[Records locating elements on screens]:
────

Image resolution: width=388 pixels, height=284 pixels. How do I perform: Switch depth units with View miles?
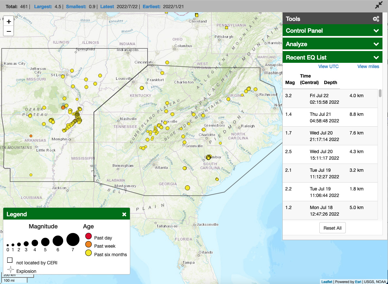pos(368,66)
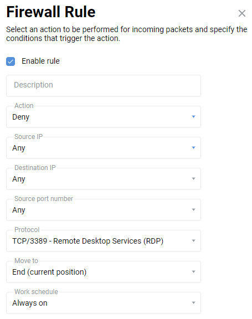Expand the Move to dropdown
The width and height of the screenshot is (252, 319).
[x=104, y=272]
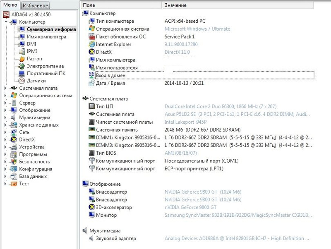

────

Copy out every line of the records above without changing a character, and leave out the pictures.

Image resolution: width=388 pixels, height=284 pixels. How do I perform: Switch depth units with View miles?
pos(368,66)
Expand the Move to dropdown
The width and height of the screenshot is (252, 319).
[x=104, y=272]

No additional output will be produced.